Он подвигал короля, показывая мне, как это делается. Я напрягся, изо всех сил пытаясь запомнить правила. Собственно, так прошло все мое детство – в постоянном натаскивании самого себя на то, чтобы пристально наблюдать за окружающими и внимательно слушать и запоминать все сказанное[12 - Я по сей день восхищаюсь своей великолепной памятью, способной в точности сохранять любые разговоры, и сокрушаюсь тому, что ее великолепие не распространяется решительно ни на что более.].
Не помню, сколько времени ушло у отца на то, чтобы объяснить мне правила и убедиться, что я понял принцип передвижения всех фигур, но вскоре мы уже провели первую полноценную игру. Отец быстро поймал моего короля в ловушку – куда бы я им не пошел, тот везде попадал под шах. Затем папа опрокинул моего короля пальцем и тот упал на бок, слегка покачиваясь из стороны в сторону.
– Шах и мат, – сказал он.
– Что это значит? – спросил я.
– Это значит, что я выиграл.
Наблюдая за своим все медленнее и медленнее покачивавшимся королем, я расплакался. Отец же просто спросил:
– Хочешь, сыграем еще?
Освоив шахматы, я стал приставать к отцу с просьбами поиграть каждый раз, когда тот был дома.

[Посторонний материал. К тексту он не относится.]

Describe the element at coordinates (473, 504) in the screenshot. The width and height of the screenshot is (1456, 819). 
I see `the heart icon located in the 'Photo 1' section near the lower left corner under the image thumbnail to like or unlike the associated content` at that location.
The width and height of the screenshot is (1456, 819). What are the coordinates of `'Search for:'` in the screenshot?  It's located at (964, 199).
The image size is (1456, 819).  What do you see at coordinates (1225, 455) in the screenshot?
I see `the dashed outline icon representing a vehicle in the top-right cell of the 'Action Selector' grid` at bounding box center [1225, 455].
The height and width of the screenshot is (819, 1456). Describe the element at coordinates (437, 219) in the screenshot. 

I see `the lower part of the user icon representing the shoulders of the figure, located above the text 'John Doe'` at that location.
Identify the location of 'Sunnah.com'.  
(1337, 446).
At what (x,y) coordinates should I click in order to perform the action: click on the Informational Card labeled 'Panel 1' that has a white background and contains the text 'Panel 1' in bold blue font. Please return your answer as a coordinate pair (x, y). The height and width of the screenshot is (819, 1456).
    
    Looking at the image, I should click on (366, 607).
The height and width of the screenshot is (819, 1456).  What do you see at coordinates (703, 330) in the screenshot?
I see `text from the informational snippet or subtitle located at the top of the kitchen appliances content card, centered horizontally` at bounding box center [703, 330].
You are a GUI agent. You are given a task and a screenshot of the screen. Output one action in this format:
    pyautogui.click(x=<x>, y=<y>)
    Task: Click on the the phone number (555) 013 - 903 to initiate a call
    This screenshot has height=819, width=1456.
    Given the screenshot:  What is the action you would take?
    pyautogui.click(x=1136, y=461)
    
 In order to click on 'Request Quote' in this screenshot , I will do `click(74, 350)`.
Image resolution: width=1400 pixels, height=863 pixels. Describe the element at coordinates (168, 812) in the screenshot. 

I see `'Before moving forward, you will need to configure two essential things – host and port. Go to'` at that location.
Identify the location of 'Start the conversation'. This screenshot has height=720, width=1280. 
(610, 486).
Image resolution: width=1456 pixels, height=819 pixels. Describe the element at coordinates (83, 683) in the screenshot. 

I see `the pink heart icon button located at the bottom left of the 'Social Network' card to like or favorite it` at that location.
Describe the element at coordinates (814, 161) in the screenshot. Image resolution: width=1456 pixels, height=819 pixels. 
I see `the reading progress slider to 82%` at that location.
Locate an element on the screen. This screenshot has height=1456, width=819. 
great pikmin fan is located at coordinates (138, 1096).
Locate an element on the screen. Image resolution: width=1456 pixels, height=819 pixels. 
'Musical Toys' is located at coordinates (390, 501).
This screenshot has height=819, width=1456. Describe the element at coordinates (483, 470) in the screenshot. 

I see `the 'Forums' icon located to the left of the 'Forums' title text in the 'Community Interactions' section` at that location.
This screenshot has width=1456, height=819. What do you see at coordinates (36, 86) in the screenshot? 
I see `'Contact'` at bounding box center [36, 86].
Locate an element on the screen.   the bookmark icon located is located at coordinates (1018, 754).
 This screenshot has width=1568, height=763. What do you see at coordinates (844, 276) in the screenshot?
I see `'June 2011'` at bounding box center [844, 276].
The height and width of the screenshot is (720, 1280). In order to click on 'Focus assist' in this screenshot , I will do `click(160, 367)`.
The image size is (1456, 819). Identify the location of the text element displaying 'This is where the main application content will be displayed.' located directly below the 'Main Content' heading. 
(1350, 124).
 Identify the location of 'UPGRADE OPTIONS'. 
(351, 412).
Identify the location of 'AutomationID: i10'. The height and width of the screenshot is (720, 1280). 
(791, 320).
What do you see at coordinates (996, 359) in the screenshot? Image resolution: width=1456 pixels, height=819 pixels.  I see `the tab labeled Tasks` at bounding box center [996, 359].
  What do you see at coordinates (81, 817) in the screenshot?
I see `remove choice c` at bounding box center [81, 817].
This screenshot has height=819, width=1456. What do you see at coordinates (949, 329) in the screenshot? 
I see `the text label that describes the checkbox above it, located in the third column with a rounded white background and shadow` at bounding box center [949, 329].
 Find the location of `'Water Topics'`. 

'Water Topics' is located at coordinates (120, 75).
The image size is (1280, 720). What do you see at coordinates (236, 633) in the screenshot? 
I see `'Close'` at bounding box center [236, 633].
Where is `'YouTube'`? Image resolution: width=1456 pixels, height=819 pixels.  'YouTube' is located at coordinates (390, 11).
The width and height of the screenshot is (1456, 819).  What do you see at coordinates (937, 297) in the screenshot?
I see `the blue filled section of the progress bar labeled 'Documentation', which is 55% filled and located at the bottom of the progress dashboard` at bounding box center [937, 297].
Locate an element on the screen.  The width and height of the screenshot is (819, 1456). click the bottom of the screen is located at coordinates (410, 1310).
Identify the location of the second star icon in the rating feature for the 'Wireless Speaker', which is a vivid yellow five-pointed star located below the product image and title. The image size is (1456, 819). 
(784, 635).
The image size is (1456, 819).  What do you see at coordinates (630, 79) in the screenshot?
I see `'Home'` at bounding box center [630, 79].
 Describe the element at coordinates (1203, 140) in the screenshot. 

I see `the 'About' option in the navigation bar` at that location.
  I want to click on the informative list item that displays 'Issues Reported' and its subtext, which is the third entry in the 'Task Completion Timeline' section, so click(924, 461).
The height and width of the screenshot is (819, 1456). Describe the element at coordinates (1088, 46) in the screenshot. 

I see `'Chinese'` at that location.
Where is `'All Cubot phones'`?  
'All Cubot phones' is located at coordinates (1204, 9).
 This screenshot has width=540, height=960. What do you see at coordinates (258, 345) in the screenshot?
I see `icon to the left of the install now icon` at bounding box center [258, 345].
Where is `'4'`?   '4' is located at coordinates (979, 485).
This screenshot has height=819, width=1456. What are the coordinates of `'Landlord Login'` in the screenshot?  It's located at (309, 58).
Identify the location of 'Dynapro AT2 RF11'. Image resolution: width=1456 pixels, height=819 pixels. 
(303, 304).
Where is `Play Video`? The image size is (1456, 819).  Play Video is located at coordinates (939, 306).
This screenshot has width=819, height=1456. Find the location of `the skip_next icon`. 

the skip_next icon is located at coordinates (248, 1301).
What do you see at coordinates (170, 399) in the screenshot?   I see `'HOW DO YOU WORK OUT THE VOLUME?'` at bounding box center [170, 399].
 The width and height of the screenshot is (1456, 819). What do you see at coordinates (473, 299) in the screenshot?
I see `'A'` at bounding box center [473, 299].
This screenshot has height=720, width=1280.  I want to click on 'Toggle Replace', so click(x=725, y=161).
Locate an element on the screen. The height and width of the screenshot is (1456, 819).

Иногда к нам приходила мама и молча садилась читать, вязать или работать рядом, пока мы играли. Разумеется, я постоянно проигрывал. Папа каждый раз спрашивал: «Хочешь, сыграем еще?», и я неизменно отвечал: «Да».
Шахматы были моей первой соревновательной игрой. Игры с мамой в рассказы и рисование не подразумевали победителей и проигравших, так что сама концепция игр с элементом соревнования была мне незнакома. Вот мой двоюродный брат Сет – тот как раз обожал все превращать в состязание. Каждый раз, когда он предлагал побегать наперегонки по заднему двору, я спрашивал у него: «А почему обязательно наперегонки? Почему нельзя просто побегать, если тебе хочется?»